WRLE-LP (94.9 FM, "Old School that Jams) is a radio station broadcasting an Old School music format. Licensed to Dunnellon, Florida, United States, the station is currently owned by Power Ministries.

==History==
The Federal Communications Commission issued a construction permit for the station on May 28, 2002. The station was issued the WRLE-LP call sign on June 5, 2002, and received its license to cover on February 3, 2004.

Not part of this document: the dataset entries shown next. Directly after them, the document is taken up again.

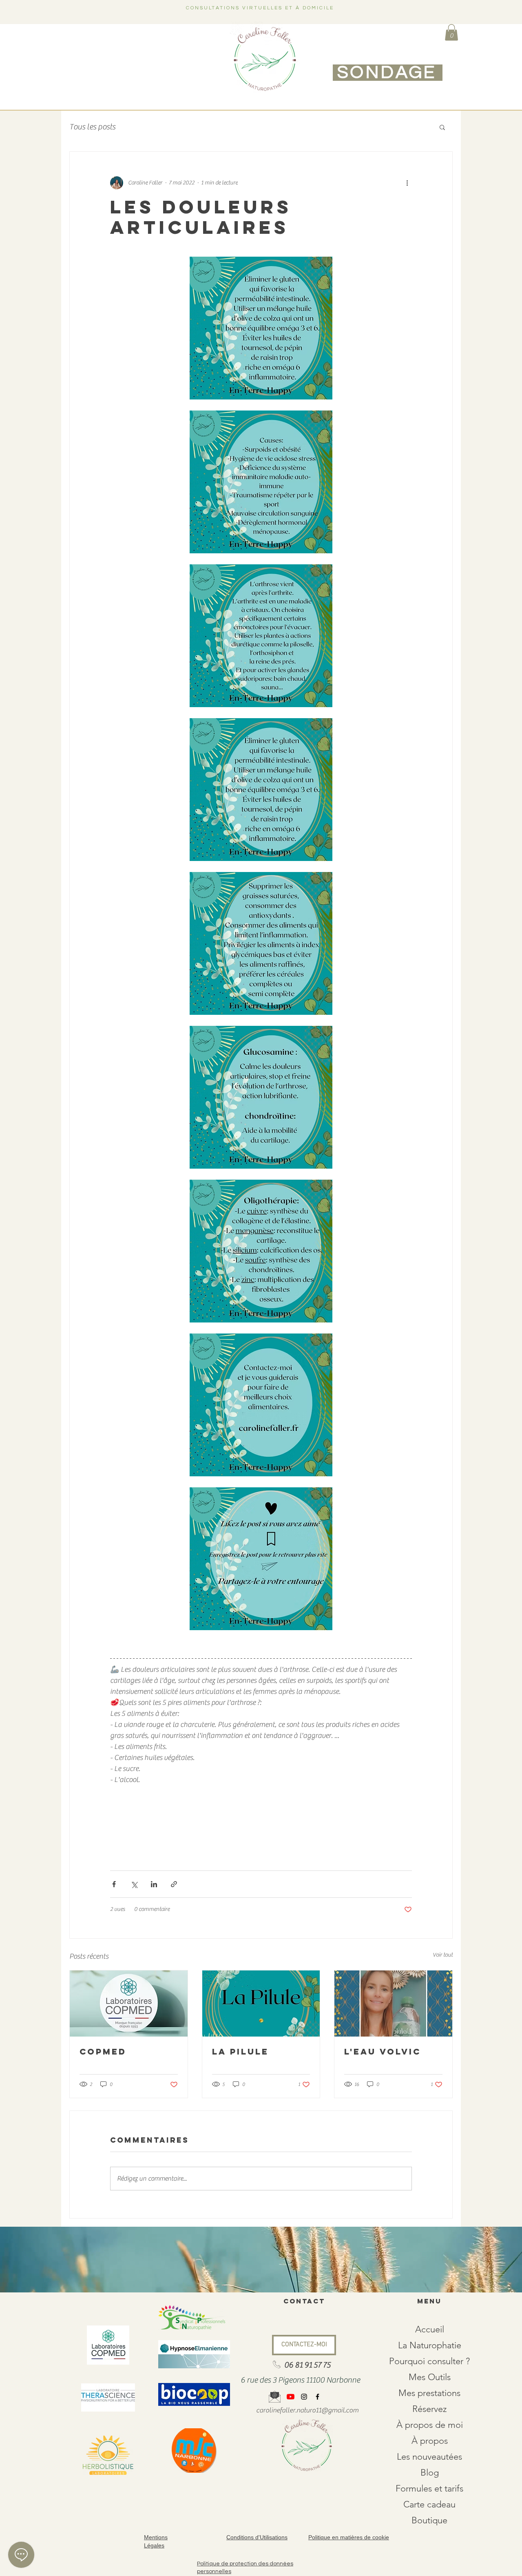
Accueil (429, 2329)
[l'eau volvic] (393, 2003)
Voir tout (443, 1955)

WRLE-LP began regular broadcasts in 2002 after longtime area broadcaster Tony Downes received a construction permit for the new low-power FM station. Downes wanted a community outreach radio station primarily to serve the residents of Rainbow Lakes Estate near Dunnellon in West Marion County. The call letters, WRLE, stand for Rainbow Lakes Estates. In 2002, WRLE went on the air. The original format was a CHR format, known as "The Heat". It formerly broadcasts Casey Kasem's American Top 40 on the weekends. However, since most of the residents living within the WRLE listening area are over 45, in 2019 WRLE switch to a format of Old School that Jams. According to Downes, this brought the station's programming more in tune with the station's desired target audience which has a median age of 45. The strategy has worked. WRLE is well received by the area residents and enjoyed by many.

High school sports is another big part of WRLE's success. Each Friday evening during the football season, Dunnellon's Tiger football can be heard live over WRLE with Downes calling the play-by-play action. No other radio station in the area carries any local sports.